> **任务目标**: 将下列全部条目逐字照录，不得作任何改动。

> **所给条目**:
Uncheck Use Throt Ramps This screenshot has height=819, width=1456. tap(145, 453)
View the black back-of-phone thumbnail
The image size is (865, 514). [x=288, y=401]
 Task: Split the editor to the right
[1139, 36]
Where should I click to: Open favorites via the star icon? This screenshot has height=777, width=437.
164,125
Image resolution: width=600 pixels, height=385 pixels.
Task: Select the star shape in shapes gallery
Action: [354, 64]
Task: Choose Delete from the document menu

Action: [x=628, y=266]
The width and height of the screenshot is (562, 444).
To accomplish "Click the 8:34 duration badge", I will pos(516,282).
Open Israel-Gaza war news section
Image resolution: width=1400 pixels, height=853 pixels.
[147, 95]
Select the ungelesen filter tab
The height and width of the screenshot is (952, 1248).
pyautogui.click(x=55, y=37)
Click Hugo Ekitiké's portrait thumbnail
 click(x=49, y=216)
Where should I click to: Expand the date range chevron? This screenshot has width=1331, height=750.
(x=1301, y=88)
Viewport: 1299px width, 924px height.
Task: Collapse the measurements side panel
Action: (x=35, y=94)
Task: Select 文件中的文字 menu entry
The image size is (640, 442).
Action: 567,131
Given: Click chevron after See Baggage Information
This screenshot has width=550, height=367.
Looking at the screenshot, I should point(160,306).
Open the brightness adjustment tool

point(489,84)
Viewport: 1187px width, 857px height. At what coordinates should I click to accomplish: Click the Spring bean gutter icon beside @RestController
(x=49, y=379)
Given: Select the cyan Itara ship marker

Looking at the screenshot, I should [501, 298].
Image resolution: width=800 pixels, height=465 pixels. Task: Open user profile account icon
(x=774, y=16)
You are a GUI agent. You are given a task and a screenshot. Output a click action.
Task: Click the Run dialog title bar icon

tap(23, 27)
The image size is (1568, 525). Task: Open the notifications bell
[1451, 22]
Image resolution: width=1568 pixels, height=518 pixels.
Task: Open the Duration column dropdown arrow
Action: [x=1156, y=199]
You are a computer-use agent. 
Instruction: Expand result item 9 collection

> **完整输出**:
Uncheck Use Throt Ramps This screenshot has height=819, width=1456. tap(145, 453)
View the black back-of-phone thumbnail
The image size is (865, 514). [x=288, y=401]
 Task: Split the editor to the right
[1139, 36]
Where should I click to: Open favorites via the star icon? This screenshot has height=777, width=437.
164,125
Image resolution: width=600 pixels, height=385 pixels.
Task: Select the star shape in shapes gallery
Action: [354, 64]
Task: Choose Delete from the document menu

Action: [x=628, y=266]
The width and height of the screenshot is (562, 444).
To accomplish "Click the 8:34 duration badge", I will pos(516,282).
Open Israel-Gaza war news section
Image resolution: width=1400 pixels, height=853 pixels.
[147, 95]
Select the ungelesen filter tab
The height and width of the screenshot is (952, 1248).
pyautogui.click(x=55, y=37)
Click Hugo Ekitiké's portrait thumbnail
 click(x=49, y=216)
Where should I click to: Expand the date range chevron? This screenshot has width=1331, height=750.
(x=1301, y=88)
Viewport: 1299px width, 924px height.
Task: Collapse the measurements side panel
Action: (x=35, y=94)
Task: Select 文件中的文字 menu entry
The image size is (640, 442).
Action: 567,131
Given: Click chevron after See Baggage Information
This screenshot has width=550, height=367.
Looking at the screenshot, I should point(160,306).
Open the brightness adjustment tool

point(489,84)
Viewport: 1187px width, 857px height. At what coordinates should I click to accomplish: Click the Spring bean gutter icon beside @RestController
(x=49, y=379)
Given: Select the cyan Itara ship marker

Looking at the screenshot, I should [501, 298].
Image resolution: width=800 pixels, height=465 pixels. Task: Open user profile account icon
(x=774, y=16)
You are a GUI agent. You are given a task and a screenshot. Output a click action.
Task: Click the Run dialog title bar icon

tap(23, 27)
The image size is (1568, 525). Task: Open the notifications bell
[1451, 22]
Image resolution: width=1568 pixels, height=518 pixels.
Task: Open the Duration column dropdown arrow
Action: [x=1156, y=199]
You are a computer-use agent. 
Instruction: Expand result item 9 collection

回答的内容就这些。